The signatures on each input are valid. More precisely, we’re saying that the combined scripts return true after executing them one after the other. More on this in the last section.
No UTXO is spent more than once by this transaction. Notice how this is different than the first item.
All of the transaction’s output values are non-negative.
The sum of this transaction’s input values is greater than the sum of its output values. Note that if the numbers are different, the difference is considered to be a transaction fee that can be claimed by the miner.
A basic pay-to-PK-hash transaction
Bitcoin has its own custom (Forth-like) scripting language that is powerful enough to allow developers to create complicated and custom types of transactions. There are five or so standard transaction types that are accepted by standard bitcoin clients , however, there exist other clients that will accept other types of transactions for a fee. We’ll just cover the mechanics of pay-to-PK-hash here.

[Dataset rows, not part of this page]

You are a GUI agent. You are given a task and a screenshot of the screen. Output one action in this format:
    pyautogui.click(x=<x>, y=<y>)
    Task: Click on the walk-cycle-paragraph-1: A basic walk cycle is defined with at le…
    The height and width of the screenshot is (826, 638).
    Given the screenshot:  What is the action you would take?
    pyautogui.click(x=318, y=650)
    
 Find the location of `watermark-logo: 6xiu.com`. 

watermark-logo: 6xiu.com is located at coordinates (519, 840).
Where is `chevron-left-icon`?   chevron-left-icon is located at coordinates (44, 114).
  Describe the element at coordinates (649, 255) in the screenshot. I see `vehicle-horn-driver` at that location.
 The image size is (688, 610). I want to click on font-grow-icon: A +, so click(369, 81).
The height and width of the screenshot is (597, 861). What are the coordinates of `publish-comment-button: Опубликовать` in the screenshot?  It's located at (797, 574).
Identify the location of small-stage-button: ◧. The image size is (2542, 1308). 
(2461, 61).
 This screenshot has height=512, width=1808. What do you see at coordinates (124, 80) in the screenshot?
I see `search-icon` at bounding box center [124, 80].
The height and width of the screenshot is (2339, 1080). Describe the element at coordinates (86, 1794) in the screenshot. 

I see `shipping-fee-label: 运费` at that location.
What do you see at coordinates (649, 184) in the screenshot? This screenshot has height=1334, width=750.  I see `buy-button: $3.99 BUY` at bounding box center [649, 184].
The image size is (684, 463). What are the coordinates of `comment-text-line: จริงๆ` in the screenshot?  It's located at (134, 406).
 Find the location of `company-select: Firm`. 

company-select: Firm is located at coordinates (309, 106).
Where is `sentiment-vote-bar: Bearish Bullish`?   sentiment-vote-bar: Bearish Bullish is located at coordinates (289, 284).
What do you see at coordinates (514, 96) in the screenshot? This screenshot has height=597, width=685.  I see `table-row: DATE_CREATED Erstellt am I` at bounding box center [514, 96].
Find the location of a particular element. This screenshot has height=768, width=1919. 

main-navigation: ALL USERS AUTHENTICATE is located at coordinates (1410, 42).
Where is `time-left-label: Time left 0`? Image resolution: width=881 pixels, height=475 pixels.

For any transaction to be valid, a combined scriptSig/scriptPubKey pair must evaluate to true. More specifically, a transaction spender provides a scriptSig that is executed and followed by the scriptPubKey of the claimed transaction output (remember how we said inputs claim previous unspent transaction outputs?). Both scripts share the same stack.
In the interest of efficiency, let’s use (official bitcoin wiki) a reference as we discuss. When you visit the link, go about halfway down to find a table containing 7 rows. This table shows how the scripts are combined, how execution occurs, and what the stack looks like at each step.
One thing to note is that, because bitcoin addresses are actually hashes (well, it gets even a bit more complicated. See ), there is no way for the sender to know the actual public key to check against the private key. Therefore, the Redeemer specifies both the public key and private key, and the scriptPubKey will duplicate and hash the public key to make sure that the Redeemer is indeed the intended recipient.
During execution, you can see that constants are placed directly onto the stack when they are encountered. Operations add or remove items from the stack as they are evaluated. For example, OP_HASH160 will take the top item from the stack, and has it twice, first with SHA-256 and then with RIPEMD-160. When all items in our script have been evaluated, our entire script will evaluate to true if true remains on the stack, and false otherwise.
All in all, the pay-to-PK-hash is a pretty straightforward transaction type. It ensures that only a redeemer with the appropriate public/private key pair can claim and subsequently spend bitcoin. Assuming that all other criteria are met (see the previous section), then the transaction is a good one and it can be placed into a block.
In future articles, I’ll break down more complicated types of transactions. We’ll see how more than two parties can participate in a transaction, and we’ll see how longer-running transaction types can be implemented.